Zunächst ist zu unterscheiden, welche Art von Testamentsvollstreckung Sie wünschen: Abwicklungs-, Verwaltungs- oder Dauertestamentsvollstreckung. Bei einer Abwicklungsvollstreckung wird Ihr Nachlass nach Ihren Wünschen und Vorgaben auf die Erben verteilt. Bei einer Verwaltungsvollstreckung wird Ihr Nachlass nicht an die Erben verteilt, sondern für eine bestimmte Zeit verwaltet und erhalten – z.B. bis ein Erbe ein bestimmtes Alter erreicht hat. Ebenso wenn in den Nachlass ein Unternehmen fällt und für die Verwaltung eine besondere Sachkunde erforderlich ist. Dauertestamentsvollstreckung kann zum Beispiel bei überschuldeten Erben gewählt werden, um den Zugriff von Dritten auf den Nachlass zu verwehren, aber dennoch dem Erben im Rahmen der rechtlichen Möglichkeiten die Nutzung des Nachlasses zu ermöglichen.
Die Anordnung der Testamentsvollstreckung müssen Sie im Testament vornehmen.
Sie sollten nur eine Person als Testamentsvollstrecker auswählen, zu der Sie absolutes Vertrauen haben und die auch die Kompetenz hat, die Aufgaben zu erfüllen. Grundsätzlich kann auch ein Miterbe zum Testamentsvollstrecker ernannt werden, allerdings ist hier zu berücksichtigen, dass die Gefahr besteht, dass eigene Interessen stärker verfolgt werden als die der anderen Miterben.

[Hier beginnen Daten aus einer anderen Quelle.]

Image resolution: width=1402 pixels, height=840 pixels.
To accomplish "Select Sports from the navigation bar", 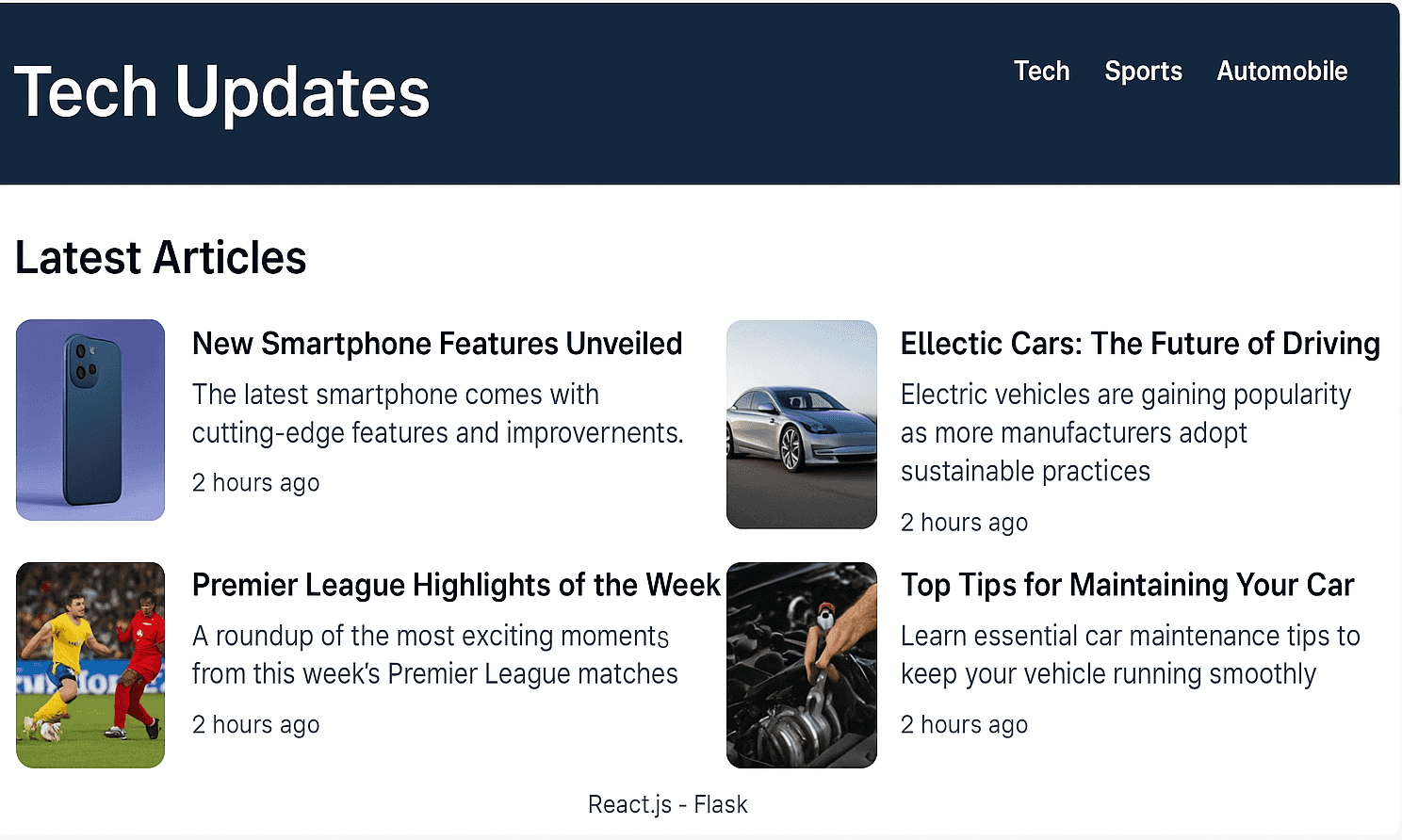I will click(x=1143, y=71).
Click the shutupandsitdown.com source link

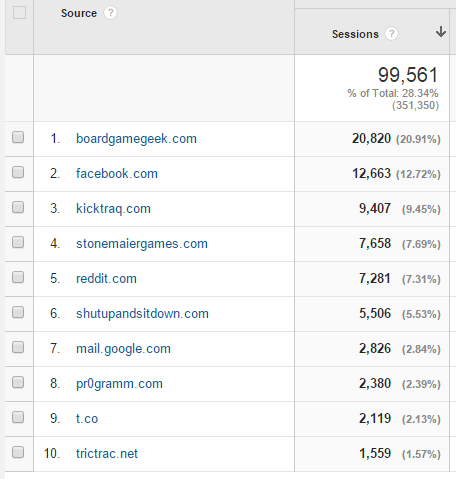click(x=142, y=314)
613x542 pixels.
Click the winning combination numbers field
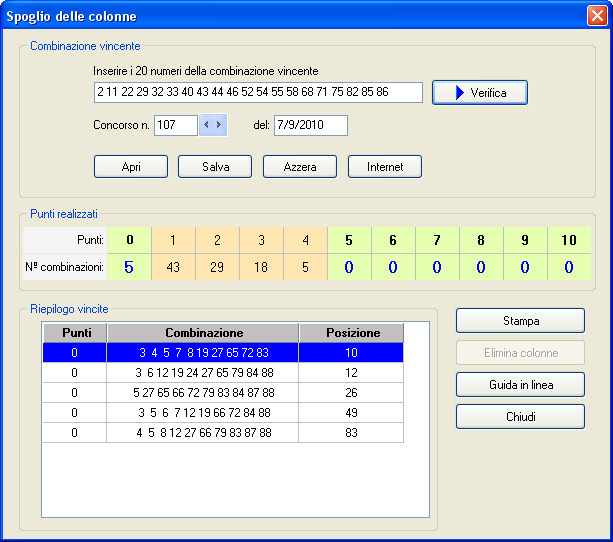tap(257, 93)
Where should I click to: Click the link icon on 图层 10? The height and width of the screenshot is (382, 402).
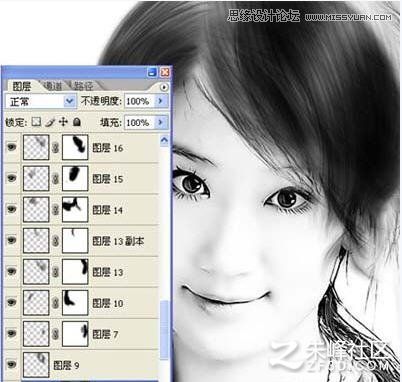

Der Testamentsvollstrecker hat nach § 2221 Bürgerliches Gesetzbuch (BGB) Anspruch auf eine angemessene Vergütung. Hierfür existieren eine Vielzahl von Vergütungstabellen. Um hier später kein Konfliktpotenzial aufkommen zu lassen, sollten Sie die Vergütung im Testament bestimmen. Möglich ist eine Pauschalvergütung mit einem bestimmten Betrag oder einer prozentualen Beteiligung aus dem Nachlass. Möglich ist auch ein Stundenhonorar – mit Bemessung des Stundensatzes am Nachlasswert. Möglich ist aber auch eine Orientierung an den Vergütungstabellen – zum Beispiel empfiehlt der Deutsche Notarverein bei einem Nachlasswert bis 250 000 Euro als Vergütung 4 Prozent des Nachlasses, bis 500 000 Euro drei Prozent und bis 2,5 Millionen Euro 2,5 Prozent des Nachlasses.